Happy Friday the 13th, dear readers.  This week’s horrific development was the Hostess bankruptcy – the company’s second in recent years.  The very idea of Ding Dongs and Suzy Q’s – to say nothing of Twinkies – succumbing to capitalism’s merciless machinations is heartbreaking.  If government can subsidize public transportation, the arts, and other “important” societal goods, government can damn-well subsidize Ho-Ho’s.  Si tu puedes, Obama. 

In light of it being Friday the 13th and as a lamentation on the Hostess news, I offer this sonic gem by punk rock legends Social Distortion.  Social D is the second-best thing to come out of Orange County, California – the best thing being whatever road gets you out of Orange County the fastest.   

I didn’t really digress up there so much as I never got on topic.  Sorry.  Here’s this week’s public interest news in summary:

  • Montana’s Office of the Public Defender facing criticism and may be short on resources at it tries to replace its retiring chief;     
  • NOLA’s defender says they don’t have money to compensate outside counsel – judge not happy;
  • Dayton’s pro bono clearinghouse feels the caseload strain;
  • A report critical of indigent defense funding in PA is released; one county defender stops taking some cases;
  • Brevard County, FL kicks $250,000+ to the local legal services program;
  • A Charleston Gazette editorial looks at Legal Aid of West Virginia’s funding woes;
  • a newly-created federal defender’s office, and a little bit of attorney hiring, in Northern Alabama 

The summaries:

  • 1.10.12 – several days ago the New Orleans Public Defender announced that, due to fiscal woes, his office would not be able to pay outside counsel to handle cases that the PD couldn’t.  This has of course caused a stir within the criminal defense bar and the court system.
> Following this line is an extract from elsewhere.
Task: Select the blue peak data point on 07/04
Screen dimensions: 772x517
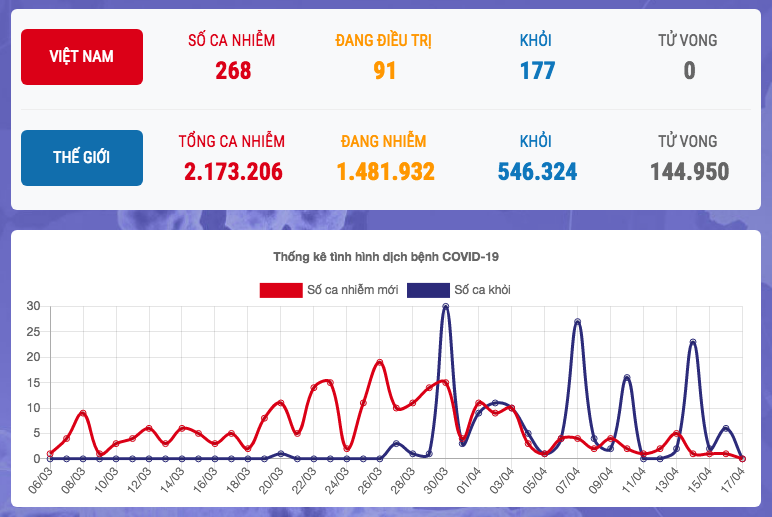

From the Times-Picayune:  “The new austerity plan at the Orleans Parish public defender’s office has started to make waves, including one that lapped into a courtroom Tuesday on the eve of a death penalty trial. The plan, to cut off all payments to private lawyers hired by the office, drew a biting response from Criminal District Judge Lynda Van Davis, who upbraided Derwyn Bunton, the chief public defender.”

  

  • 1.7.12 – in Florida, Brevard County Legal Aid got some good funding news: “The county will pay $256,500 to provide low-income residents free legal services this year, but Brevard County commissioners want the majority of those services to benefit victims of domestic violence and children.”  Like a lot of providers, Legal Aid is seeing many more clients than it can help.  Legal Aid’s currently turning away 8 of every 10 who otherwise qualify for services, according to Florida Today.
  • 1.5.12 – a Charleston Gazette editorial argues that with Legal Aid of West Virginia facing $650,000 in funding cuts ($500,000 of that being a cut in LSC funding), the state legislature and those in the justice system must find additional funding.
  • 1.5.12 – the  Birmingham News reports that a new federal defender’s office is opening in the Northern District of Alabama, which had been “one of only four federal…districts, out of 94 nationwide, that didn’t have some form of public defender office…”  Federal Public Defender Kevin Butler, is looking to hire about six assistant defenders, along with investigators and support staff. “Butler said he will focus on hiring attorneys experienced in federal criminal defense work. But he said there will be room for hiring younger attorneys ‘who have shown a commitment to equal protection under the law’.”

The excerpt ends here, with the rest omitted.